START Data to process
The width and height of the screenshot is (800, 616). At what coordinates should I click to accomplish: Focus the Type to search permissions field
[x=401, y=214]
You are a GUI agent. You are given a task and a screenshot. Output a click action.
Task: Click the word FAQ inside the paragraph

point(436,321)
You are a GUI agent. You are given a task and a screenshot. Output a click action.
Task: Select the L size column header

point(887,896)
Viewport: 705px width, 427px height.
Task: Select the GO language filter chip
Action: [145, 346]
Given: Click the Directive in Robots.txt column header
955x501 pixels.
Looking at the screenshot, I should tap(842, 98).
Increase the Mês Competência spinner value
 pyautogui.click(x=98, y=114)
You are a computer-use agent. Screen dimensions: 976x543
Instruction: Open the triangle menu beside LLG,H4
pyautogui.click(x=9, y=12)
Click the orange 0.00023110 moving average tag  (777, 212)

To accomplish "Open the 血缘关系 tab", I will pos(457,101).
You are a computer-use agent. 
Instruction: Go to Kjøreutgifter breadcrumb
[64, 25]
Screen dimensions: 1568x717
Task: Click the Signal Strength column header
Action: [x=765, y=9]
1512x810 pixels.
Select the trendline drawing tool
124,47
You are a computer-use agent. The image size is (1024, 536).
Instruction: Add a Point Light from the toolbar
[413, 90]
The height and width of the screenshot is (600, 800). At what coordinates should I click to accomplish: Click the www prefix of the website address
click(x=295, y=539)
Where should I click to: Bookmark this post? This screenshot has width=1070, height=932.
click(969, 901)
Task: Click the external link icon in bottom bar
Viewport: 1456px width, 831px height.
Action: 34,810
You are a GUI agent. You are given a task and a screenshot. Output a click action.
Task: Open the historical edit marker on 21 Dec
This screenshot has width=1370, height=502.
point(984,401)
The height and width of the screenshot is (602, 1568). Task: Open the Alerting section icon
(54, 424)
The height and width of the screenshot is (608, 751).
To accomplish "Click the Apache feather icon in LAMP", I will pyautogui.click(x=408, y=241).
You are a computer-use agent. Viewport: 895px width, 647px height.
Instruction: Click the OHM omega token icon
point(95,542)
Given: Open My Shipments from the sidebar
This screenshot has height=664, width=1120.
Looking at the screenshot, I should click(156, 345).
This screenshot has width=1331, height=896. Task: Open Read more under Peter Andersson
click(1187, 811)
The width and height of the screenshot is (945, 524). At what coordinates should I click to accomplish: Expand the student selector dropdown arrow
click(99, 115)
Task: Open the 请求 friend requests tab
END Data to process
§ **Task details**
Every line of the listing is to be transcribed exactly.

§ **Response to the task**
The width and height of the screenshot is (800, 616). At what coordinates should I click to accomplish: Focus the Type to search permissions field
[x=401, y=214]
You are a GUI agent. You are given a task and a screenshot. Output a click action.
Task: Click the word FAQ inside the paragraph

point(436,321)
You are a GUI agent. You are given a task and a screenshot. Output a click action.
Task: Select the L size column header

point(887,896)
Viewport: 705px width, 427px height.
Task: Select the GO language filter chip
Action: [145, 346]
Given: Click the Directive in Robots.txt column header
955x501 pixels.
Looking at the screenshot, I should tap(842, 98).
Increase the Mês Competência spinner value
 pyautogui.click(x=98, y=114)
You are a computer-use agent. Screen dimensions: 976x543
Instruction: Open the triangle menu beside LLG,H4
pyautogui.click(x=9, y=12)
Click the orange 0.00023110 moving average tag  (777, 212)

To accomplish "Open the 血缘关系 tab", I will pos(457,101).
You are a computer-use agent. 
Instruction: Go to Kjøreutgifter breadcrumb
[64, 25]
Screen dimensions: 1568x717
Task: Click the Signal Strength column header
Action: [x=765, y=9]
1512x810 pixels.
Select the trendline drawing tool
124,47
You are a computer-use agent. The image size is (1024, 536).
Instruction: Add a Point Light from the toolbar
[413, 90]
The height and width of the screenshot is (600, 800). At what coordinates should I click to accomplish: Click the www prefix of the website address
click(x=295, y=539)
Where should I click to: Bookmark this post? This screenshot has width=1070, height=932.
click(969, 901)
Task: Click the external link icon in bottom bar
Viewport: 1456px width, 831px height.
Action: 34,810
You are a GUI agent. You are given a task and a screenshot. Output a click action.
Task: Open the historical edit marker on 21 Dec
This screenshot has width=1370, height=502.
point(984,401)
The height and width of the screenshot is (602, 1568). Task: Open the Alerting section icon
(54, 424)
The height and width of the screenshot is (608, 751).
To accomplish "Click the Apache feather icon in LAMP", I will pyautogui.click(x=408, y=241).
You are a computer-use agent. Viewport: 895px width, 647px height.
Instruction: Click the OHM omega token icon
point(95,542)
Given: Open My Shipments from the sidebar
This screenshot has height=664, width=1120.
Looking at the screenshot, I should click(156, 345).
This screenshot has width=1331, height=896. Task: Open Read more under Peter Andersson
click(1187, 811)
The width and height of the screenshot is (945, 524). At what coordinates should I click to accomplish: Expand the student selector dropdown arrow
click(99, 115)
Task: Open the 请求 friend requests tab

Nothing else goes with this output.